Activity ▸ The answer is every line of the records that holds the word "help", copied in full.

-- Opening Marker --

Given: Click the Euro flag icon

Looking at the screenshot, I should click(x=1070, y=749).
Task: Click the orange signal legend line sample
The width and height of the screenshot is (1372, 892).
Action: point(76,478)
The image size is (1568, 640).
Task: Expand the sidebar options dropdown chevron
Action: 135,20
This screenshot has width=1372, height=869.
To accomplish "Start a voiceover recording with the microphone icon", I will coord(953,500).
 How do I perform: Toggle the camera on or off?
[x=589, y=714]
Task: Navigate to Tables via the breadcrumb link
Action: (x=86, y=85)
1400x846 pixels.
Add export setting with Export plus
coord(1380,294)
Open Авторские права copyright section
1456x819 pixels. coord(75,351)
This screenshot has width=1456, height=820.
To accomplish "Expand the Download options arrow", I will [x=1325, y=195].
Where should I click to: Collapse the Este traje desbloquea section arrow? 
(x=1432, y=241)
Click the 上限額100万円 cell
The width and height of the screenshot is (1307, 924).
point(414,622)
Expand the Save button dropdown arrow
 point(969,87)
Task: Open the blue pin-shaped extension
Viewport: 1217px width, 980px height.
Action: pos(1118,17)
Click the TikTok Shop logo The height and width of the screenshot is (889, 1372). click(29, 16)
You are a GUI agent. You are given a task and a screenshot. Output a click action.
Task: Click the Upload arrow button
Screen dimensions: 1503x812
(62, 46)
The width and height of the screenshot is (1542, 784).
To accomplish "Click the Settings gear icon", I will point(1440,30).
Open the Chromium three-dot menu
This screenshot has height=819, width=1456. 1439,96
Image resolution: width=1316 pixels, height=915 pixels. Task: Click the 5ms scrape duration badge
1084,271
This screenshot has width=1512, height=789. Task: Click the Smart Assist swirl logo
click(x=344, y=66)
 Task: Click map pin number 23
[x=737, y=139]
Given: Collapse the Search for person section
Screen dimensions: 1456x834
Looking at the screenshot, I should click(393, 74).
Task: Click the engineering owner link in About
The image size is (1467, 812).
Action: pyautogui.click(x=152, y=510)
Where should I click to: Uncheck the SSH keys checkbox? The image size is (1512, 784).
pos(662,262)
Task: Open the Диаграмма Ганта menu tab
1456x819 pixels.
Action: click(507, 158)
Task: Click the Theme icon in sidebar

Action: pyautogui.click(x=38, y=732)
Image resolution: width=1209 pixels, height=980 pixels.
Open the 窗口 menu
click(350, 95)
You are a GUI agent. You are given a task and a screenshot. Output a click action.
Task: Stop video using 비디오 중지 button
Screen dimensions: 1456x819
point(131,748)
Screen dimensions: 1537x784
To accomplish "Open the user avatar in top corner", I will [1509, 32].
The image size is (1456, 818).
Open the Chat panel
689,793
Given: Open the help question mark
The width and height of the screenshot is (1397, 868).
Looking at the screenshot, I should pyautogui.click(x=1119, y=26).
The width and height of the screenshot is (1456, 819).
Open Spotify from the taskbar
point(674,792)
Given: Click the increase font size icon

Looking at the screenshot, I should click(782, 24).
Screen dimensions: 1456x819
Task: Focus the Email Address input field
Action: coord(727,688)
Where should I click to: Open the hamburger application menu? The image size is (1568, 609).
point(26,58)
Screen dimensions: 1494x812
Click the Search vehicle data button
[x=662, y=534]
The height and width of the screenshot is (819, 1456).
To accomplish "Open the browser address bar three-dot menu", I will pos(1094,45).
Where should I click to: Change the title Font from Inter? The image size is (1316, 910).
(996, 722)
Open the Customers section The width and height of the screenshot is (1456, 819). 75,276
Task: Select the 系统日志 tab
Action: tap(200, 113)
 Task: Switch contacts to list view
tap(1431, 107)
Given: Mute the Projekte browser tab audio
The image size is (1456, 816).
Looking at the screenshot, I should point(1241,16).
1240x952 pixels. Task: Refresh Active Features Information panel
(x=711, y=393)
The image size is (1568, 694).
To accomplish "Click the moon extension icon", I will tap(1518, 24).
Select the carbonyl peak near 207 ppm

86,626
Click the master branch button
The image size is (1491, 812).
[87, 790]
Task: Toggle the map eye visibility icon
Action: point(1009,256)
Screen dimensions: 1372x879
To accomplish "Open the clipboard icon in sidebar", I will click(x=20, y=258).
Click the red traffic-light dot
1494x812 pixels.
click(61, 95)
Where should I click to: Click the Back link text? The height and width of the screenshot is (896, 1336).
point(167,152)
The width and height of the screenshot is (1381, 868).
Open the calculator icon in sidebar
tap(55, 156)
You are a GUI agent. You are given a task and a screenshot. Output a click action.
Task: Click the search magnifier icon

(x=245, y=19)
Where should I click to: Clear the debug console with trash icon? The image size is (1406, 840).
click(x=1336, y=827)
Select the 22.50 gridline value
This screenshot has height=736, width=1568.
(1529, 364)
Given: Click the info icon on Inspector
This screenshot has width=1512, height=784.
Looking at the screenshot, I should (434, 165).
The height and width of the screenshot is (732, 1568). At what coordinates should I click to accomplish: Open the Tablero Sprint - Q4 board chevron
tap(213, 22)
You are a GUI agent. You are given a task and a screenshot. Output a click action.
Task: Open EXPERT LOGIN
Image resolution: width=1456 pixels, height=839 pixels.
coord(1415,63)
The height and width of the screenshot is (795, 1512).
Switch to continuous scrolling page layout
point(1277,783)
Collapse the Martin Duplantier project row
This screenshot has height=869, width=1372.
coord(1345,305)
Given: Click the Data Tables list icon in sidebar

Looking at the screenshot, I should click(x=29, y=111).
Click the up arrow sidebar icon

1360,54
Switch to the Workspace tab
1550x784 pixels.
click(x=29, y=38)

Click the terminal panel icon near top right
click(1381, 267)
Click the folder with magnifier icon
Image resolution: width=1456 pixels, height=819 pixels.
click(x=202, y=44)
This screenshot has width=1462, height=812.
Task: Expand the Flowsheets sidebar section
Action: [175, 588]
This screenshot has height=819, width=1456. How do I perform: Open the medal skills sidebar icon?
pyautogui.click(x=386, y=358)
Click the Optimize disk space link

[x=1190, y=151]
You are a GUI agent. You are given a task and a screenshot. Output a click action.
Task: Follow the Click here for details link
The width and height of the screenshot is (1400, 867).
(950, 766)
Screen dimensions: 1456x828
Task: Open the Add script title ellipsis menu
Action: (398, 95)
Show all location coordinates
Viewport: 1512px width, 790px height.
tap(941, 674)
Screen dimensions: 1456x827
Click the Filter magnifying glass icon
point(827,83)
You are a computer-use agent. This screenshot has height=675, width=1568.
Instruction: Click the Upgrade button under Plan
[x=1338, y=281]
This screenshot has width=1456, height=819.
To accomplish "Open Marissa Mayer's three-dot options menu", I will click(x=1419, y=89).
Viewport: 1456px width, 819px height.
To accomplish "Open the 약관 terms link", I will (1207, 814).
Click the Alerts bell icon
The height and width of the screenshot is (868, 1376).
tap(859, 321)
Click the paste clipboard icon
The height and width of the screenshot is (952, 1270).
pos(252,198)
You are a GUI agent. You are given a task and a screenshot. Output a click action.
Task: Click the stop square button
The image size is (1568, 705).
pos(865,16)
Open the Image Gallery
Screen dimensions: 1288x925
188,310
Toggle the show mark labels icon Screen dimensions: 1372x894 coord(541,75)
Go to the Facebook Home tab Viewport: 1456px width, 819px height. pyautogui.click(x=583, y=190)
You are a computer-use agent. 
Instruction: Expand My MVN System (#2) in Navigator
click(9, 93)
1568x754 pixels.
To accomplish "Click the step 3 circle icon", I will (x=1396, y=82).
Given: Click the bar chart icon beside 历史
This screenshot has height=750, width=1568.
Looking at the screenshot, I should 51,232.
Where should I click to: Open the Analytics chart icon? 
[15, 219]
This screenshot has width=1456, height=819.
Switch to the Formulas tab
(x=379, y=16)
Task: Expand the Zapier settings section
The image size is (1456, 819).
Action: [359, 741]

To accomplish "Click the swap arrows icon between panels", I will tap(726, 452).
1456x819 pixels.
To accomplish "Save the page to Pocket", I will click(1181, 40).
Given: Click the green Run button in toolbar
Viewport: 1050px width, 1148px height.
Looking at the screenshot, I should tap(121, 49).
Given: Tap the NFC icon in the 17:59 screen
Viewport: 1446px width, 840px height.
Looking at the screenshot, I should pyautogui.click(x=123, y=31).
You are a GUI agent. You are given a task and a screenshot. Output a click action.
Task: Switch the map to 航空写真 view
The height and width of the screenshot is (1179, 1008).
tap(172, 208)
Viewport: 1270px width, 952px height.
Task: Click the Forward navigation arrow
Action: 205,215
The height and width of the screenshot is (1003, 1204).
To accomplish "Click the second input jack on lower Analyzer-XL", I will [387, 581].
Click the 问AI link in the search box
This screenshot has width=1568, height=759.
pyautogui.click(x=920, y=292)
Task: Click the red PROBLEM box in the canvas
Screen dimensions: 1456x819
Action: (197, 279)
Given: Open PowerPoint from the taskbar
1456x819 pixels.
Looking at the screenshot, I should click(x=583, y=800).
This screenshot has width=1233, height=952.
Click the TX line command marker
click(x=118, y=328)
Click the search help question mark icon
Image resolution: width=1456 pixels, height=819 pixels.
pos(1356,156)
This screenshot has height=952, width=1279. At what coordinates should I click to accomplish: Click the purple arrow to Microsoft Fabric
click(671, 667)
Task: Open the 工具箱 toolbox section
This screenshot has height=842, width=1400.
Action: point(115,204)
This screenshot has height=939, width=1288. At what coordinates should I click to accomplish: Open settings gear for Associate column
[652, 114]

-- Closing Marker --

Expected answer ▸
Given: Open the help question mark
Click the search help question mark icon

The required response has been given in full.